Pixel coordinate grounding data »

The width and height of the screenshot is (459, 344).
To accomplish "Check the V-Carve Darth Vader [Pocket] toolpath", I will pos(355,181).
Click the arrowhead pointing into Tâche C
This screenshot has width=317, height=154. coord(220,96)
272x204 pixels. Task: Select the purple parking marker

What you should do »
What's wanted is each line above, transcribed with nothing altered.

Exercise solution »
The width and height of the screenshot is (459, 344).
To accomplish "Check the V-Carve Darth Vader [Pocket] toolpath", I will pos(355,181).
Click the arrowhead pointing into Tâche C
This screenshot has width=317, height=154. coord(220,96)
272x204 pixels. Task: Select the purple parking marker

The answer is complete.